Landmine Monitor  
Toward A Mine-free World  
HOME     RESEARCH     NEWS     ORDER     CONTACTS     COMMENTS     FACTSHEETS
REPORTS:     2007     2006     2005     2004     2003     2002     2001     2000     1999
LM Report 2007 

Palau

Key developments since May 2006: For the first time Palau voted in favor of the annual UN General Assembly resolution promoting the Mine Ban Treaty.

The Republic of Palau has not yet acceded to the Mine Ban Treaty, but it has given many indications of its desire to join.[1] One difficulty in joining has been the country’s 1994 Compact of Free Association with the United States, a treaty non-signatory. The two countries are in negotiations to renew the economic component of the Compact, which expires in 2009, and Palau has indicated it may be difficult to join the Mine Ban Treaty until the financial package has been extended.[2]

In May 2007 Palau attended a Pacific-wide Mine Ban Treaty workshop in Port Vila, Vanuatu, and spoke of its commitment to the Mine Ban Treaty and intent to accede, but also difficulties encountered with the United States, as noted above.[3]

Palau participated in the treaty’s intersessional Standing Committee meetings in Geneva in April 2007. It stated that it intends to join the treaty in the “nearer future” and already “views itself as [bound] by the Convention” and will “conform to the Convention’s terms.”[4]

On 6 December 2006 Palau voted in favor of UN General Assembly Resolution 61/84 calling for universalization and full implementation of the Mine Ban Treaty. This was the first time Palau supported the annual resolution. It abstained in 2004 and 2005, and was absent from the votes before that.

In September 2006 Palau attended as an observer the Seventh Meeting of States Parties in Geneva. It said that it is not yet a State Party “because of Palau’s mutual defense treaty with a superpower.” But it went on to say, “Palau can now sign up to the Convention. After a thorough analysis of Palau’s Compact of Free Association…it is clear that accession to the Ottawa Convention…would not be in contradiction with United States’ responsibilities, under the Compact of Free Association, for defense and security.”[5]

Palau stated in April 2007 that it does not produce or store antipersonnel mines.[6]

Palau is not party to the Convention on Conventional Weapons.

In May 2007 Palau said that unexploded ordnance (UXO) continues to pose a threat. It said that no one has died from UXO, but “farmers face a problem from this.”[7] Palau told States Parties in November 2005 that there is UXO still to be found in many of Palau’s 200 islands, and stated that the government will be seeking international expertise to find and neutralize these munitions.[8]

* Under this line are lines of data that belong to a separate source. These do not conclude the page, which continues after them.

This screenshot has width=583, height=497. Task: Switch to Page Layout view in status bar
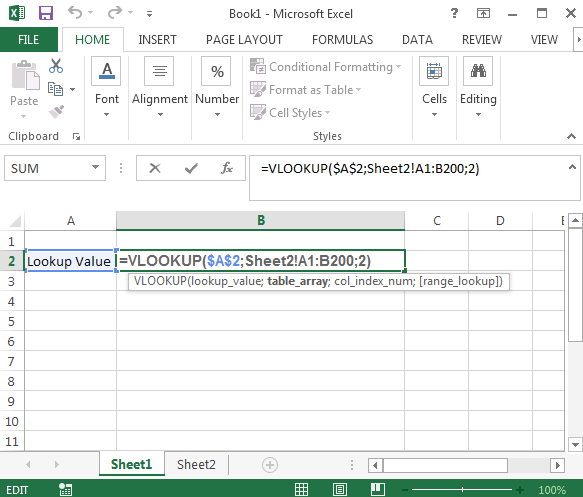coord(340,489)
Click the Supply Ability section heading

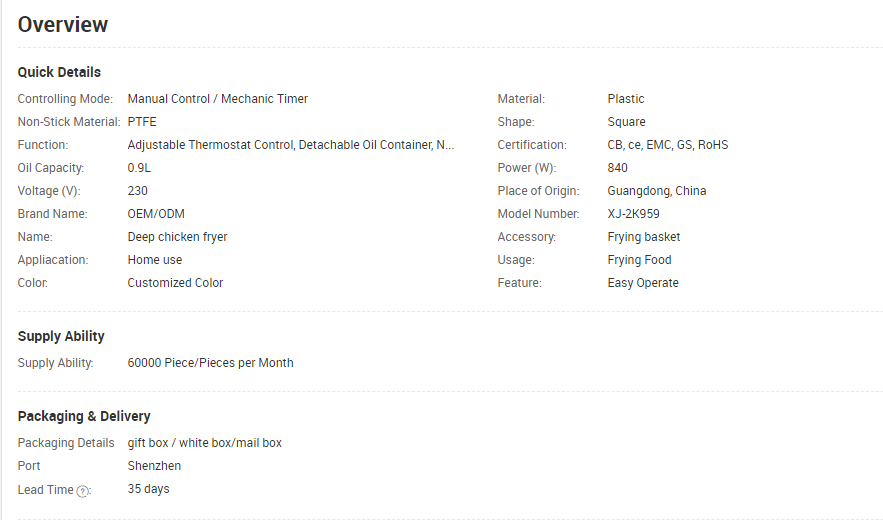(61, 336)
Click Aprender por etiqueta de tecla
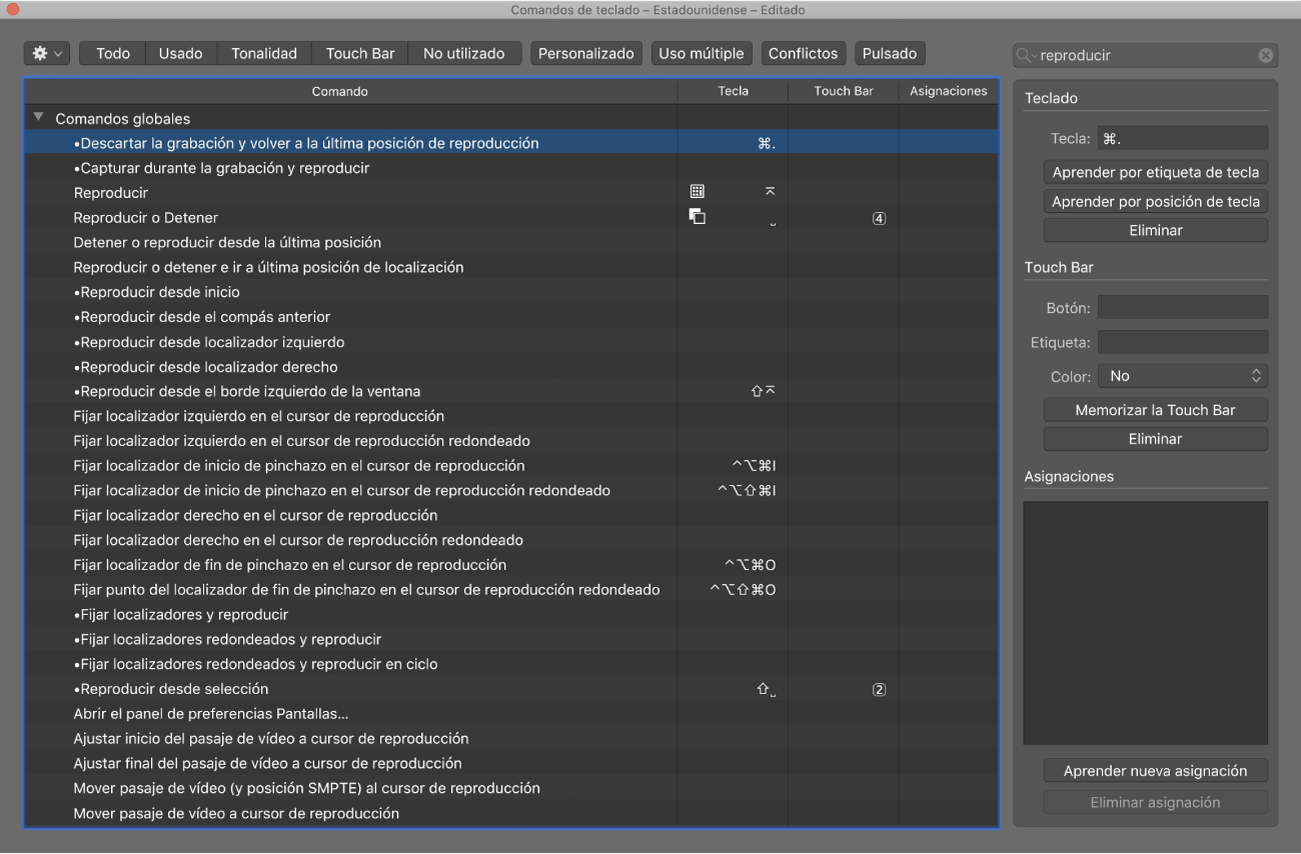 coord(1155,172)
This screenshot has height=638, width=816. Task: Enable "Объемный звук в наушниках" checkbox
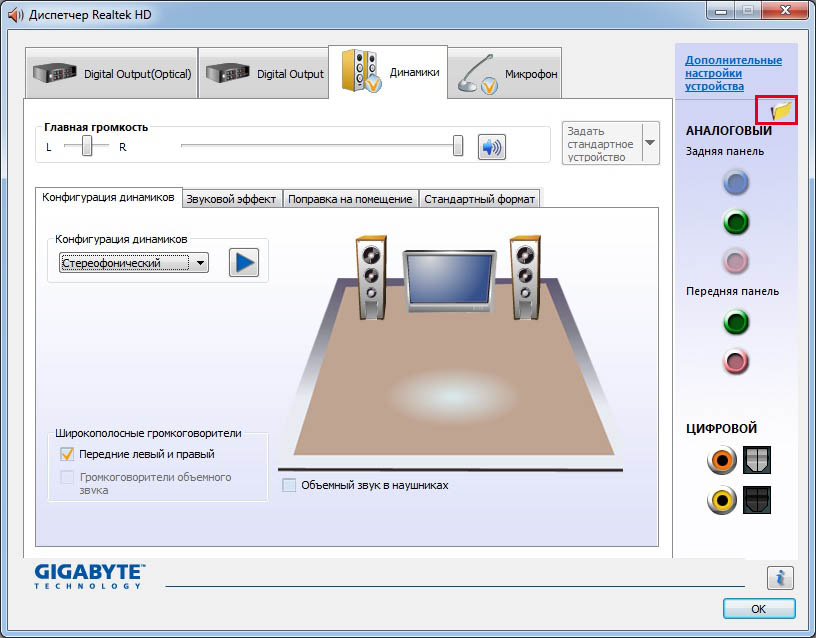(x=290, y=485)
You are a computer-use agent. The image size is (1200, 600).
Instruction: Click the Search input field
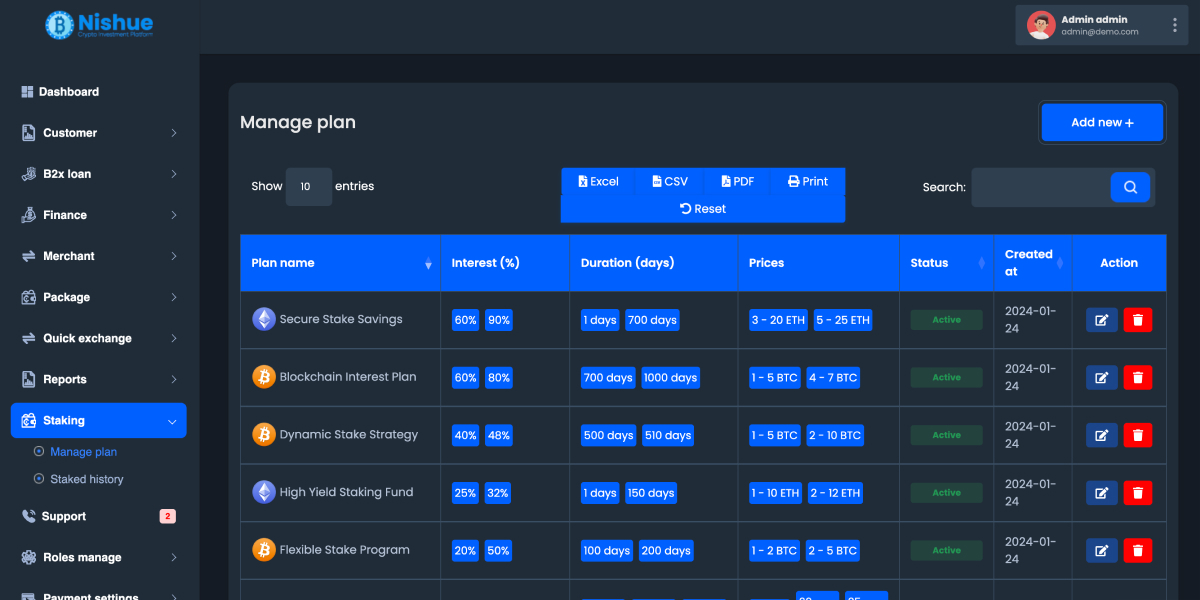tap(1040, 187)
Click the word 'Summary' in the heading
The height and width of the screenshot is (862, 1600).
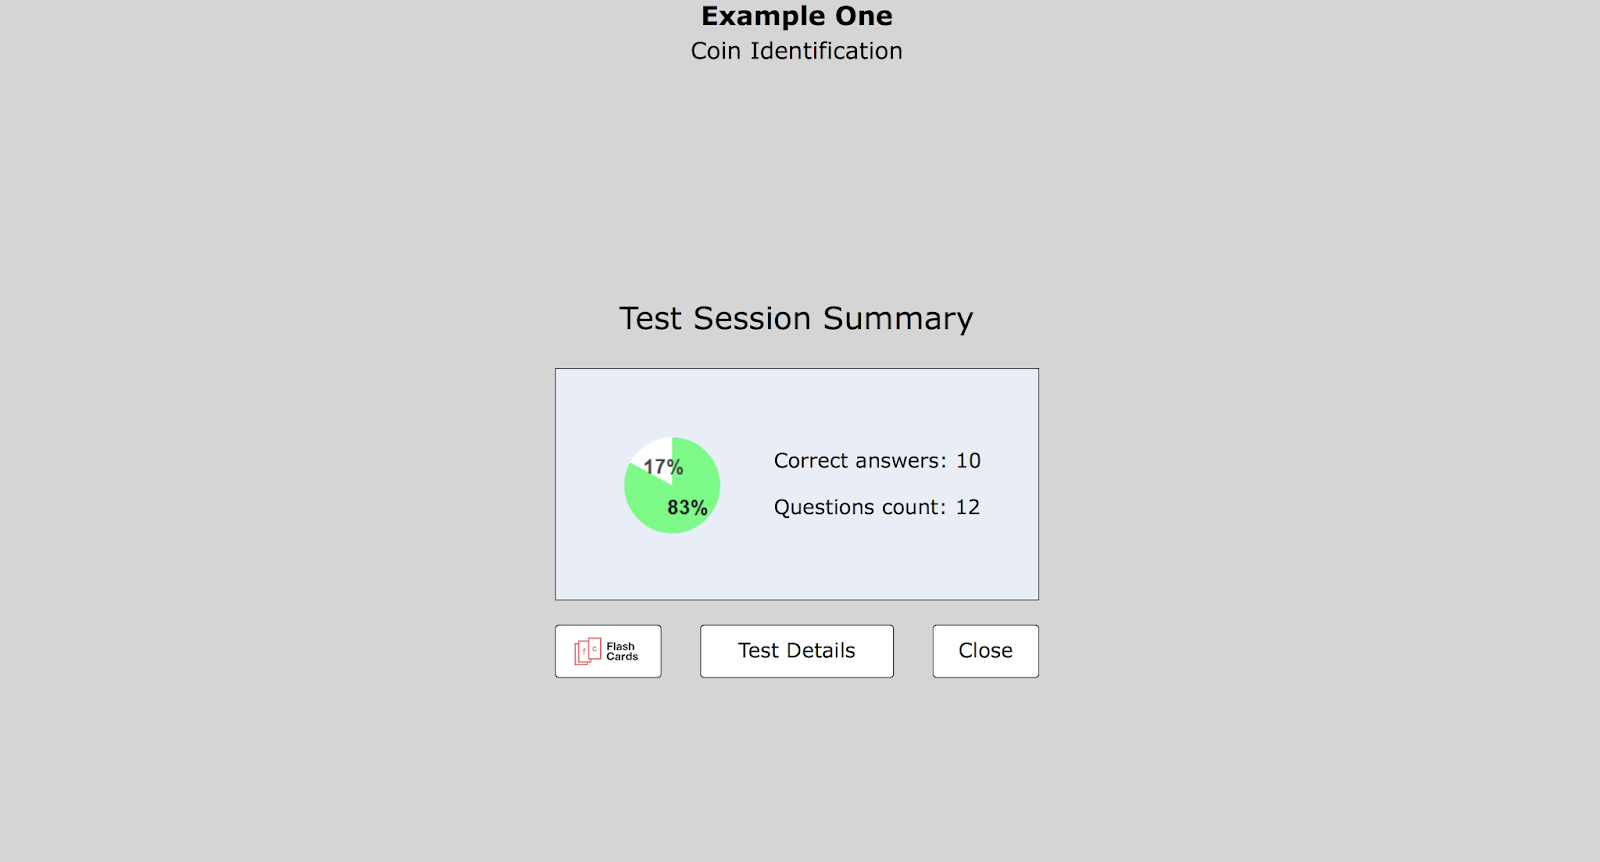click(897, 318)
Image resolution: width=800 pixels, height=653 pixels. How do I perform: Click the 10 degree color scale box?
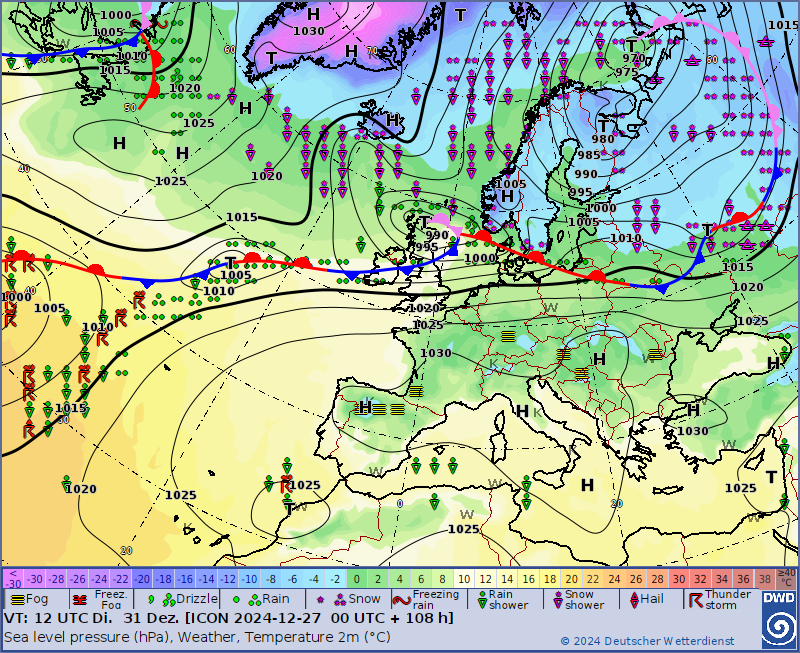[x=465, y=579]
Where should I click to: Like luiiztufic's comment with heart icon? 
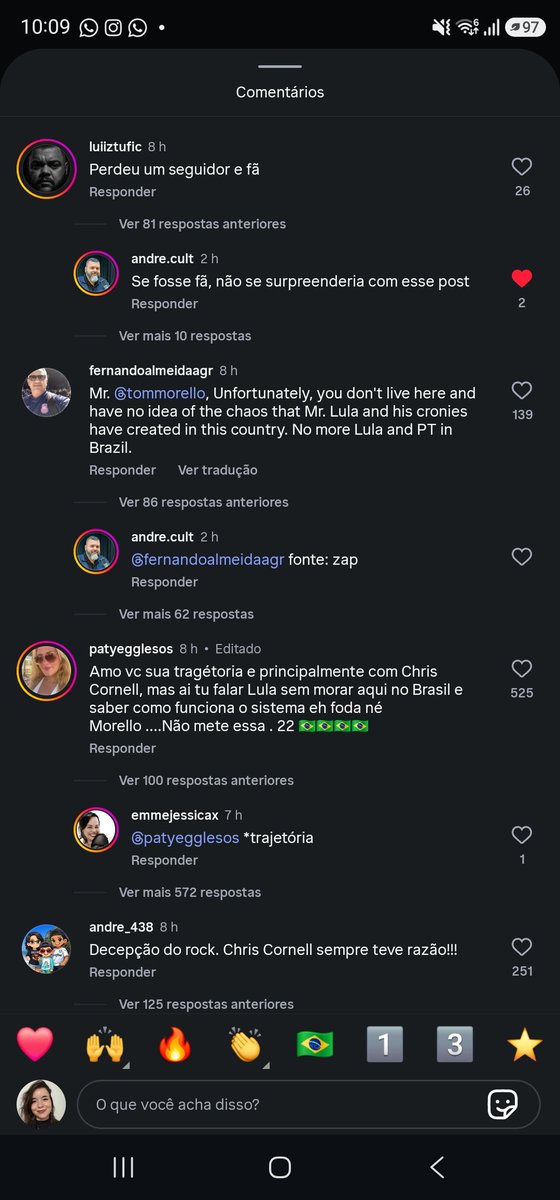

[1] Statement by Palau, Standing Committee on General Status and Operation of the Convention, Geneva, 23 April 2007; Statement by Marvin T. Ngirutang, Senior Foreign Service Officer, Ministry of State, Seventh Meeting of States Parties, 21 September 2006; Landmine Monitor Report 2006, pp. 1036-1037.

[2] Remarks by Marvin T. Ngirutang, Senior Foreign Service Officer, Ministry of State, Regional Workshop, Towards a Mine-Free Pacific, Port Vila, Vanuatu, 3 May 2007. Landmine Monitor notes.

[3] Ibid. He said that in 1997 Palau’s President went to Ottawa to sign the Mine Ban Treaty, but the US Department of State asked him to delay, and that in 2005 just before Palau went to the Sixth Meeting of States Parties in Zagreb, the US ambassador again asked to delay accession.

[4] Statement by Marvin T. Ngirutang, Ministry of State, Standing Committee on the General Status and Operation of the Convention, 23 April 2007.

[5] Statement by Marvin T. Ngirutang, Ministry of State, Seventh Meeting of States Parties, 21 September 2006.

[6] Ibid.

[7] Remarks by Marvin T. Ngirutang, Ministry of State, Regional Workshop, Towards a Mine-Free Pacific, Port Vila, Vanuatu, 3 May 2007. Landmine Monitor notes.

[8] Statement by Palau, Sixth Meeting of States Parties, Zagreb, 29 November 2005.